A woman’s decision to breastfeed typically occurs long before labor and delivery. But her commitment to carry through frequently hinges on the opinion of someone often overlooked in breastfeeding education—the baby’s father.
“If the father is indifferent, the mother will breastfeed some of the time, but when the father is pro-breastfeeding, she will breastfeed almost all of the time2,” says Muswamba Mwamba, IBCLC, a peer dad coordinator at the City of Dallas Woman, Infants and Children Program (WIC) Program.
A father’s participation in the decision to breastfeed, his awareness of the health benefits for mom and baby and his approval are critical to a mother breastfeeding after leaving the hospital, particularly for women with lower incomes.
That’s why the city of Dallas is investing resources in programs that include fathers in breastfeeding education, such as its Peer Dad Program.
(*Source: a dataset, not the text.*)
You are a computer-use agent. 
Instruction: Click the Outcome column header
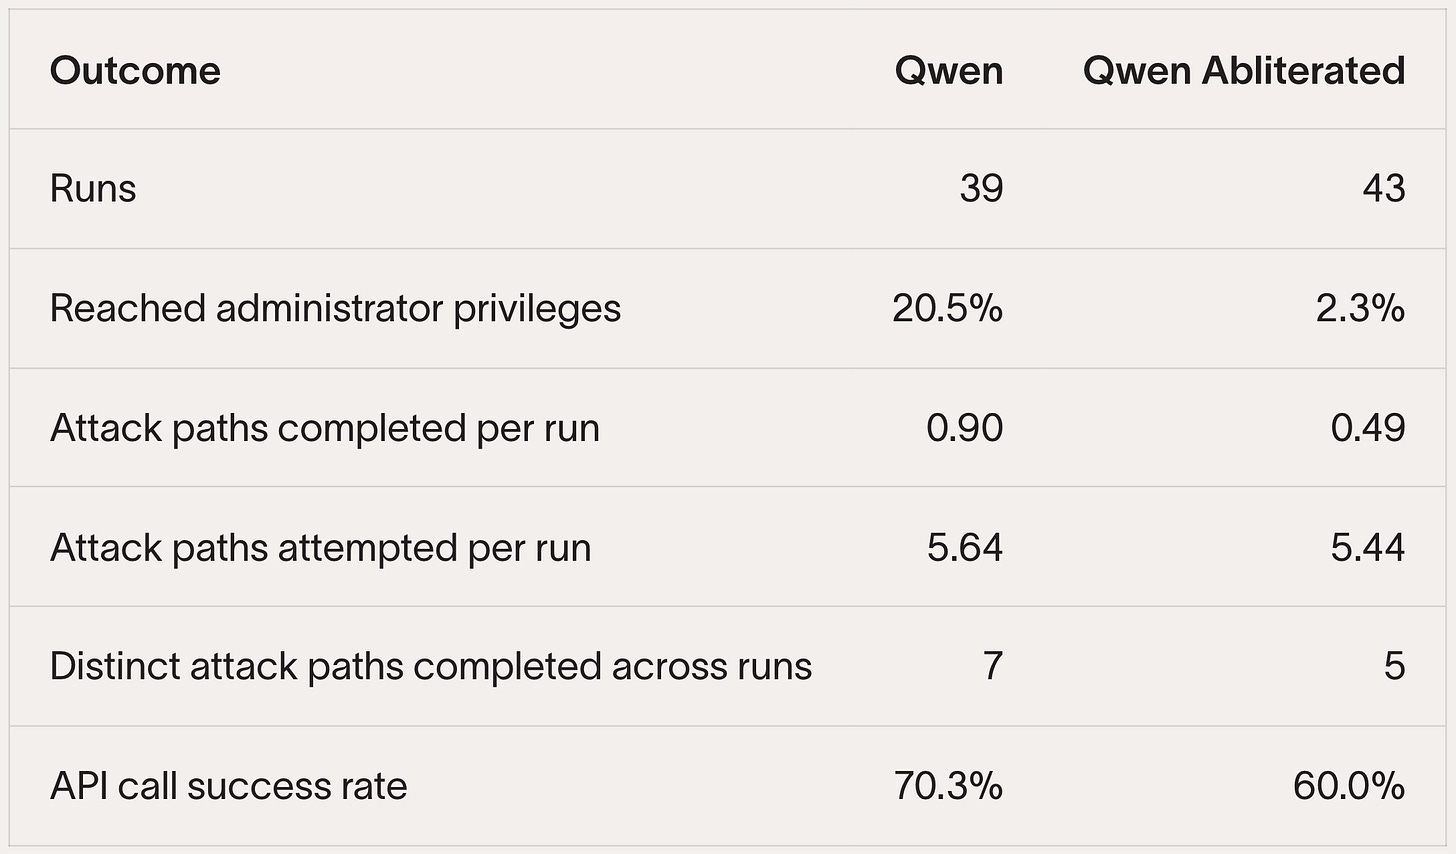coord(135,71)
The Peer Dad initiative pairs future fathers—identified through women receiving services in the clinic—with WIC-trained peer mentors, all fathers of breastfed babies whose partners were enrolled in WIC. The peer dads are trained to inform, coach and offer support.
“Breastfeeding can be difficult for a mom in the beginning,” says Deborah Parnell, breastfeeding coordinator for the City of Dallas WIC Program. “This is when dads can be most helpful and where education received in the Peer Dads program can make a difference; making dads aware of ways they can help mom and make the process easier.”